Sur la première question, 12 patients sont décédés, il y avait 20 % d’hospitalisation, 3 % de décès, ce qui fait que les formes ne sont pas plus sévères. Après, il faut s’intéresser à qui étaient ces patients. C’était surtout, dans une analyse multivariée, les patients les plus âgés, ceux qui avaient un score EDSS plus évolué, une obésité et une comorbidité cardiovasculaire. Donc ce que l’on connaît chez tous les patients, quels qu’ils soient, ce qui entraîne une forme sévère de COVID. Donc c’est très rassurant pour les patients — la sclérose en plaques en soi n’est pas un facteur de surrisque d’une forme sévère de COVID.

 
La sclérose en plaques en soi n’est pas un facteur de surrisque d’une forme sévère de COVID. Pr Pierre Clavelou
 

Deuxième élément intéressant : les médicaments tels qu’ils ont été distribués, y compris les immunosuppresseurs, ne conféraient pas de surrisque avec, peut-être même, un effet bénéfique des interférons et de l’acétate de glatiramère — et on sait que l’interféron était dans le protocole de DISCOVERY comme élément potentiellement actif pour réduire l’importance de la sévérité des formes COVID. Ceci doit être partagé dans une méta-analyse, parce que les Italiens semblent démontrer qu’il y a peut-être un surrisque de forme sévère avec certains immunosuppresseurs. Les Américains aussi. Je pense que cette méta-analyse verra bientôt le jour et nous permettra d’avancer. En tout cas, on doit être très rassurant vis-à-vis de nos patients atteints de sclérose en plaques, et c’est l’avantage d’une recherche clinique française très active qui était, là, sous la férule de Céline Louapre et Nicolas Collongues. [5]
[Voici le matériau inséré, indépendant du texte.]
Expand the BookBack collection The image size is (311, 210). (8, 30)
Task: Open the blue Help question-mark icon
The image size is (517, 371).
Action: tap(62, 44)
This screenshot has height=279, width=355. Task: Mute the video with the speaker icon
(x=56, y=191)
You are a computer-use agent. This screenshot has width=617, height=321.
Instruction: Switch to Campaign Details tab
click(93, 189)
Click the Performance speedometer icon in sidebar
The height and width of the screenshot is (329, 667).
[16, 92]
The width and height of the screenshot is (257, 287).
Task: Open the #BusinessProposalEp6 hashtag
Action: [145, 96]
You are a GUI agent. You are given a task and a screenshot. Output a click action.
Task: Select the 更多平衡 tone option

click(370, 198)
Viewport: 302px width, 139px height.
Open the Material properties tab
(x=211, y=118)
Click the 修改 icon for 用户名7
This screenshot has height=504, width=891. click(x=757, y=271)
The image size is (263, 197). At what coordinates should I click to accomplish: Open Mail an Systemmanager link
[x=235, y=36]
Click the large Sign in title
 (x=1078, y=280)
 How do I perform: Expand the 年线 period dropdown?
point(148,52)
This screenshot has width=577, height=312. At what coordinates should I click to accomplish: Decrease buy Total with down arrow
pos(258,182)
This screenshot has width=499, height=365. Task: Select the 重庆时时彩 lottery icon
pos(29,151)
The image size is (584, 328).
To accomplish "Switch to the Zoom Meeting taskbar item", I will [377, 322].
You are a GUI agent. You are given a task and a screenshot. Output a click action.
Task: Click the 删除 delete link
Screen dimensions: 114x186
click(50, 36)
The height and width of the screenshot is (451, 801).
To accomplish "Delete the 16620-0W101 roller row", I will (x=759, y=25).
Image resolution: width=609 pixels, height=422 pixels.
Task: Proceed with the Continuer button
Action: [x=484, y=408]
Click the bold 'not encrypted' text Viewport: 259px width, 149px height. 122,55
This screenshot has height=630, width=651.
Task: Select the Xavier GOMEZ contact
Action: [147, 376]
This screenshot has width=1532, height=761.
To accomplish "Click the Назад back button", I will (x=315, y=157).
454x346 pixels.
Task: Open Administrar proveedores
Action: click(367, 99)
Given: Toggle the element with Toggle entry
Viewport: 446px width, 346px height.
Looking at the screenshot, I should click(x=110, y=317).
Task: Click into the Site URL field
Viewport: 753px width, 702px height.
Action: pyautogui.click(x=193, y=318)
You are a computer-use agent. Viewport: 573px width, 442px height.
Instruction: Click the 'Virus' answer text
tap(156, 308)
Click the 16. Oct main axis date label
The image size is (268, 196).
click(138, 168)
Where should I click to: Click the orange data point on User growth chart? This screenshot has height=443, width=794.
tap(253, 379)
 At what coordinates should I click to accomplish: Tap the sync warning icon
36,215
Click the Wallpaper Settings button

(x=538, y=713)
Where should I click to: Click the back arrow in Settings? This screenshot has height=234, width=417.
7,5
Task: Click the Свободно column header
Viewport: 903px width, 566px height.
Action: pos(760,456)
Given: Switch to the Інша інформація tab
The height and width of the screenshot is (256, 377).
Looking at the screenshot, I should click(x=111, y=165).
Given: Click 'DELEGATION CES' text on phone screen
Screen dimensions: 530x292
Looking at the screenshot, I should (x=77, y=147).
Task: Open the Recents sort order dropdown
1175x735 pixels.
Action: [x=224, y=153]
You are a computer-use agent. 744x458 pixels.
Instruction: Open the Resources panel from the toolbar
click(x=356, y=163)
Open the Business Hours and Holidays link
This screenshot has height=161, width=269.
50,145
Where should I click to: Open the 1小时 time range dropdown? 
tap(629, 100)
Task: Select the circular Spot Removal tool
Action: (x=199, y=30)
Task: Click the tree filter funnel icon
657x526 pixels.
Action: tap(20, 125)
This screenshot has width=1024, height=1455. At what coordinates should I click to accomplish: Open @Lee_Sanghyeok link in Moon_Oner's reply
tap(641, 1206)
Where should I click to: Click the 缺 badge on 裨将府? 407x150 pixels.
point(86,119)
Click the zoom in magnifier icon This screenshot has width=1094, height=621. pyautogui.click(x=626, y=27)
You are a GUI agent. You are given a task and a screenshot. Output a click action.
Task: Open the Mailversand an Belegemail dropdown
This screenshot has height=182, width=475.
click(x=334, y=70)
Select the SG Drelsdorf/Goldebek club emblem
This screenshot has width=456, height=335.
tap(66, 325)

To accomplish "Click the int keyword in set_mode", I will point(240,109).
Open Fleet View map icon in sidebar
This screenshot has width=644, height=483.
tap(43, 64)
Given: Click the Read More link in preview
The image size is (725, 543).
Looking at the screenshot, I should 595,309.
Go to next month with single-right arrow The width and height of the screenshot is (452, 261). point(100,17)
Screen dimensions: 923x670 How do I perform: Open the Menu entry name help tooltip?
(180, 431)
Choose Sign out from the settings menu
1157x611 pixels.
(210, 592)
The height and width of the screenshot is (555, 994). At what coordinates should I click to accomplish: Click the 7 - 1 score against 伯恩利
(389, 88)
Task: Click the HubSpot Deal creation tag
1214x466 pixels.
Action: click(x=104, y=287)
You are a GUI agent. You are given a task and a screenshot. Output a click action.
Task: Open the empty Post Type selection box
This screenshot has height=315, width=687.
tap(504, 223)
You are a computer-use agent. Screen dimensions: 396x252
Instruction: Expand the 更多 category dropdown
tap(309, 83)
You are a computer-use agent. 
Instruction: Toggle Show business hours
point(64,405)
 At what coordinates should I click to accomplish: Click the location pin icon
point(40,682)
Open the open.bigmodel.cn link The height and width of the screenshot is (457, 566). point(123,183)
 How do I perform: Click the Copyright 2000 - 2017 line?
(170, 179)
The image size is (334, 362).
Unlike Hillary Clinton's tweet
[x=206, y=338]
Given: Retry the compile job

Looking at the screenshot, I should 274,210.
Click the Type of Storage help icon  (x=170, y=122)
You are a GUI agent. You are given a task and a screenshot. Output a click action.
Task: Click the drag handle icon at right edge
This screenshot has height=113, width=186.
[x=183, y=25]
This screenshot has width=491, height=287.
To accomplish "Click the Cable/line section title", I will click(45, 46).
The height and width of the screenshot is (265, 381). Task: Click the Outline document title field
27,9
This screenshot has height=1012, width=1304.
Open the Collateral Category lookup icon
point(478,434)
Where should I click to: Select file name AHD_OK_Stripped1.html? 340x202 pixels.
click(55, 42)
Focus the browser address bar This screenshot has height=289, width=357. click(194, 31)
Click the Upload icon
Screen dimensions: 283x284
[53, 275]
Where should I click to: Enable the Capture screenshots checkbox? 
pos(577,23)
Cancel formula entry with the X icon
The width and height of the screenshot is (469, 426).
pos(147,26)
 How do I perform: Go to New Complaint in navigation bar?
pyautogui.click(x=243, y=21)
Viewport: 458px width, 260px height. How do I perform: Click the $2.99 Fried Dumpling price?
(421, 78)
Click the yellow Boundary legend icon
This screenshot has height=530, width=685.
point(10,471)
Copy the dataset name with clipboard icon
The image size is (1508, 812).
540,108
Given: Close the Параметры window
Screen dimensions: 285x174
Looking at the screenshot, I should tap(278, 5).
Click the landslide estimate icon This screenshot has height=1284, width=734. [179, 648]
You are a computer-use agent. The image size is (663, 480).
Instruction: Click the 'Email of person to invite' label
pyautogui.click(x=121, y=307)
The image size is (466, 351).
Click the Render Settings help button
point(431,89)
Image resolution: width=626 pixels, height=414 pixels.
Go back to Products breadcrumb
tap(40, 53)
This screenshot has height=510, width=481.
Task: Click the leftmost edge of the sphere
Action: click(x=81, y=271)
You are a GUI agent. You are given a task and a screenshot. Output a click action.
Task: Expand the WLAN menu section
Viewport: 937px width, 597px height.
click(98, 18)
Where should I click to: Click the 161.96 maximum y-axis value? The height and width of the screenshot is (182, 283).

Michel Dib — Merci, Pierre. Ces conclusions nous confortent dans l’attitude que nous avons prise dès les premiers jours de la crise COVID, avec les recommandations, surtout des sociétés savantes, de la société française de neurologie, la fédération, la société de sclérose en plaques, dans la mesure où on a rassuré nos patients SEP contre l’histoire de COVID, tout en leur demandant, évidemment, de suivre les recommandations. Donc ces conclusions viennent aujourd’hui confirmer cette attitude qui s’est révélée, finalement, assez utile et rassurante pour les patients.

Pierre Clavelou — Merci, Michel. Alors, on serait resté beaucoup plus longtemps avec vous, mais nous avons voulu traiter de sujets qui nous paraissaient être directement des applications dans notre vie quotidienne. Cela était un plaisir pour nous de partager ces moments avec vous. Au revoir.